Abb. 1: Die Mikrowellenreaktionsplattform Multiwave 5000 für die Probenvorbereitung per Mikrowellenaufschluss. Eines der vielen Features: Handsfree-Türöffner, der das Beladen des Mikrowellenofens vereinfacht.
(Bild: Anton Paar)

„Jede Analyse beginnt mit einer gelungenen Probenvorbereitung“ – ein geflügelter Satz im Labor. Dafür benötigen marktübliche Aufschlusssysteme Werkzeuge, mit denen Gefäße ausreichend verschlossen werden können, um die hohen Temperaturen (und die damit einhergehenden hohen Drücke), die für anspruchsvolle Proben benötigt werden, erreichen zu können und um ausreichend Sicherheit zu bieten. Bei solchen Systemen sind viele Handgriffe nötig. In manchen Fällen werden zur Temperaturerfassung im Gefäß eigene Eintauchsensoren benötigt, mit denen neben der mühsamen Handhabung auch die Gefahr einer möglichen Kontamination der Probenlösung einhergehen.

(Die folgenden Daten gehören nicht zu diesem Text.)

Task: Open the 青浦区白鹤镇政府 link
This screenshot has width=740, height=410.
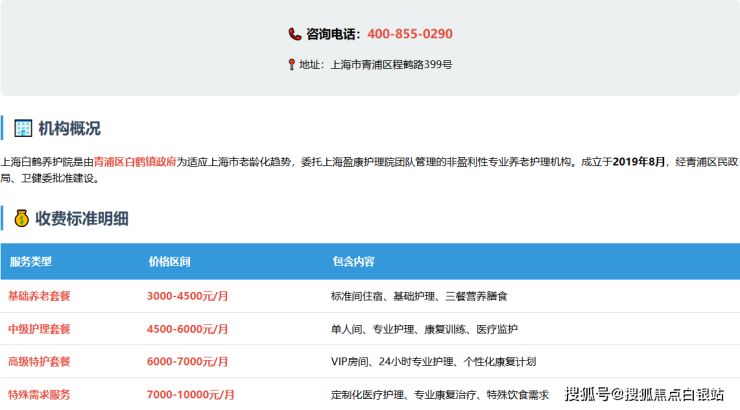Action: tap(135, 161)
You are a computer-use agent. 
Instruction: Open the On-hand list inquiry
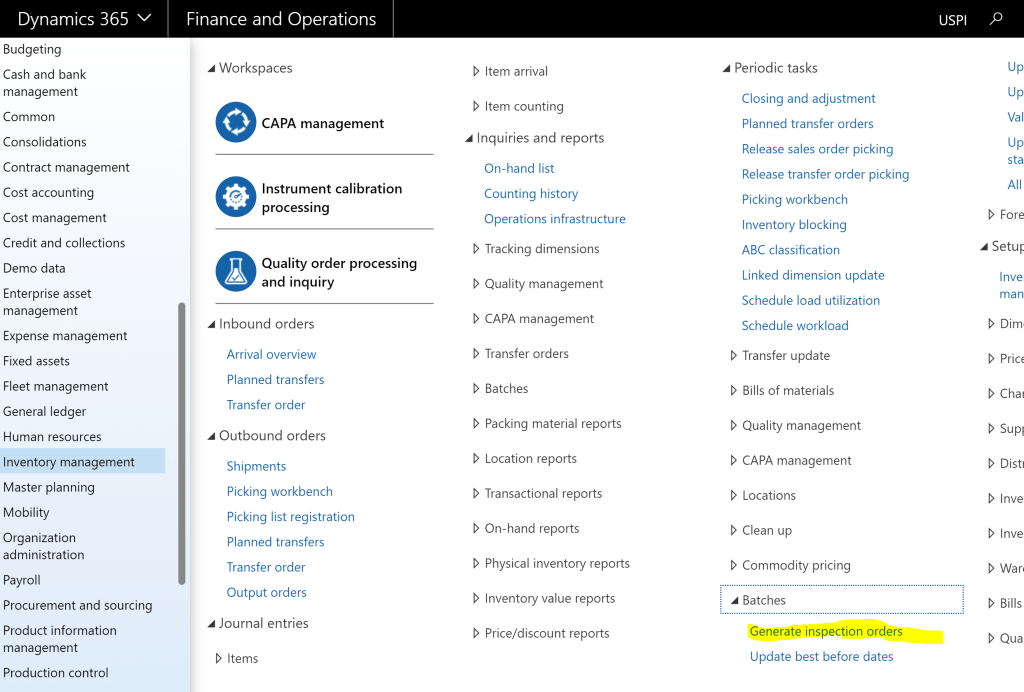pyautogui.click(x=519, y=169)
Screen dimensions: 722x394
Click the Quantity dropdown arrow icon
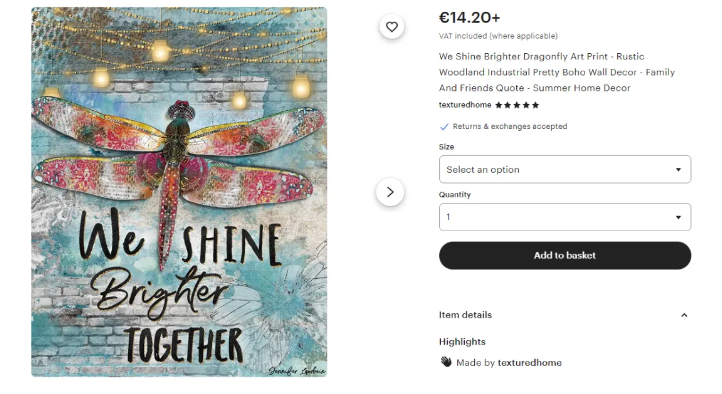coord(678,217)
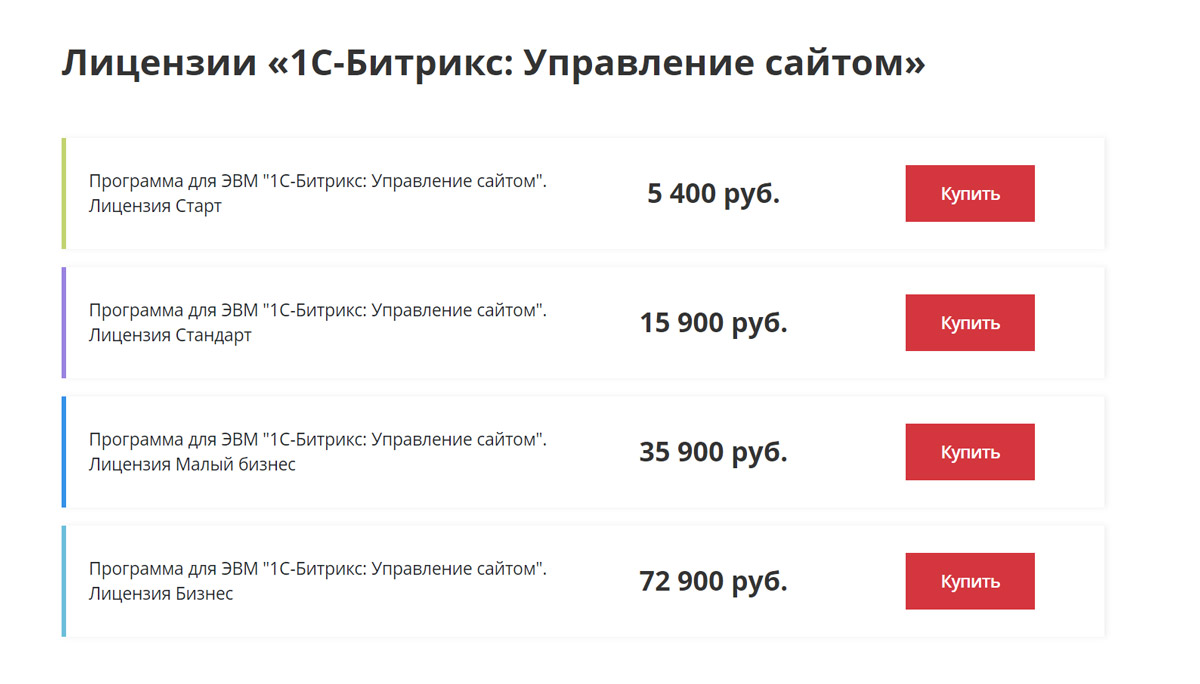The image size is (1200, 684).
Task: Click the dark footer bar at the bottom
Action: click(x=600, y=680)
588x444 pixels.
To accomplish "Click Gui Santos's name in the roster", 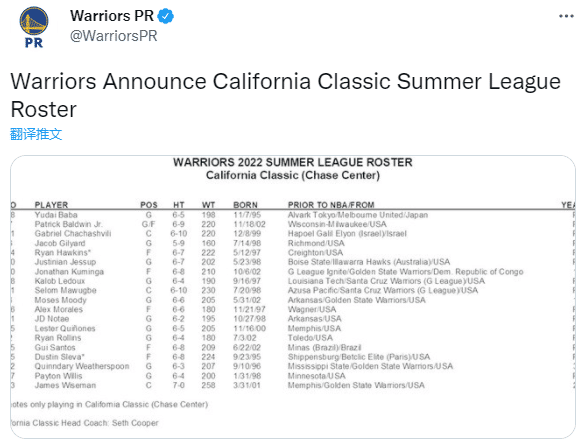I will pyautogui.click(x=55, y=347).
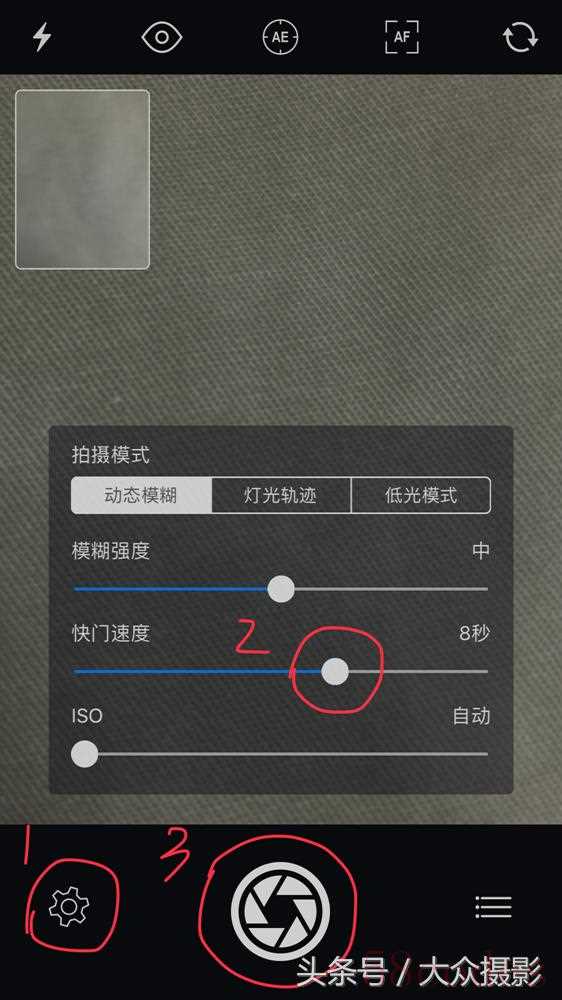Viewport: 562px width, 1000px height.
Task: Click the 自动 ISO value label
Action: [471, 716]
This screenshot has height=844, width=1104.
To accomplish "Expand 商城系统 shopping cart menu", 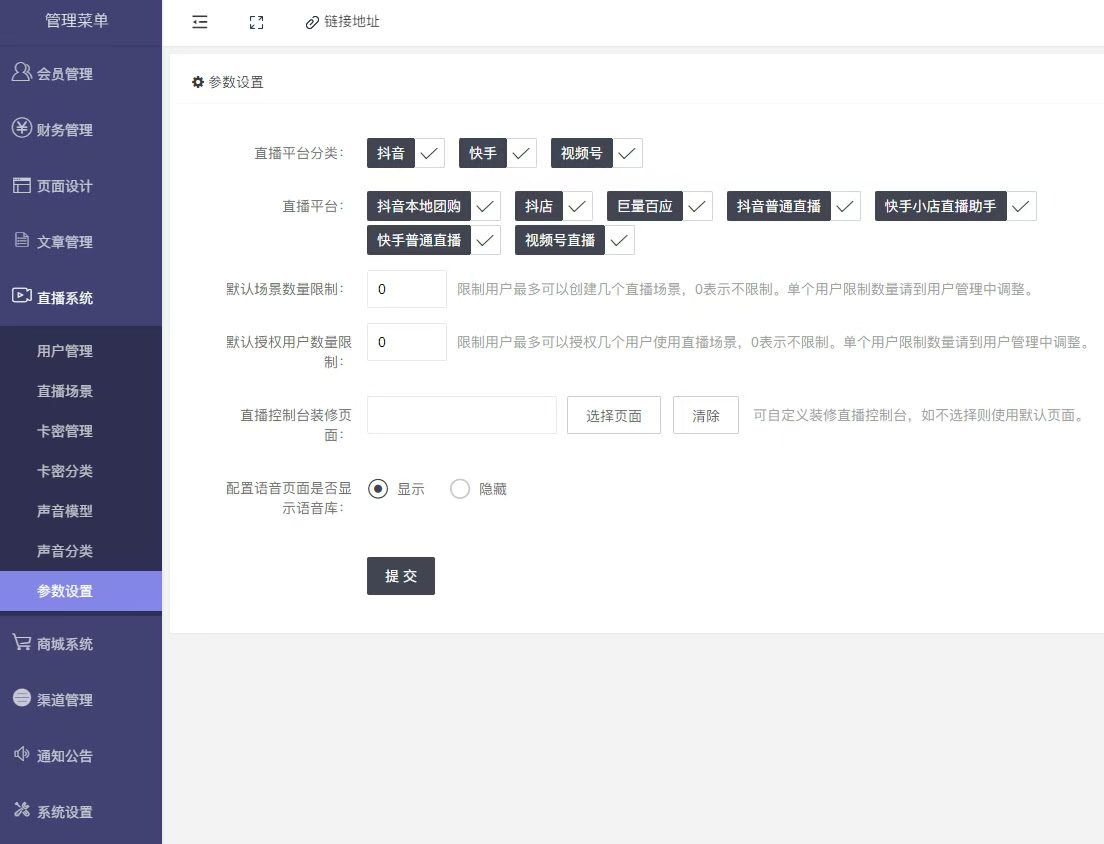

Der „geflügelte Satz“ bringt in der Realität also eine Vielzahl an Arbeitsschritten mit sich, die für die Laborchemiker meist wenig komfortabel sind und zur eintönigen Routine werden können. Dennoch muss bewusst sein, dass Fehler, die während des Probenaufschlusses gemacht werden, selbst mit bestem Analyseequipment nicht mehr korrigiert werden können. Genau hier setzt eine gelungene Workflow-Optimierung an. Ziel ist es, diese Routinearbeiten so einfach und schnell wie möglich zu gestalten. Bei großen Durchsatzzahlen, z.B. in Testlaboren, ist es daher von Bedeutung, die Handhabung und den Durchsatz genauer zu betrachten.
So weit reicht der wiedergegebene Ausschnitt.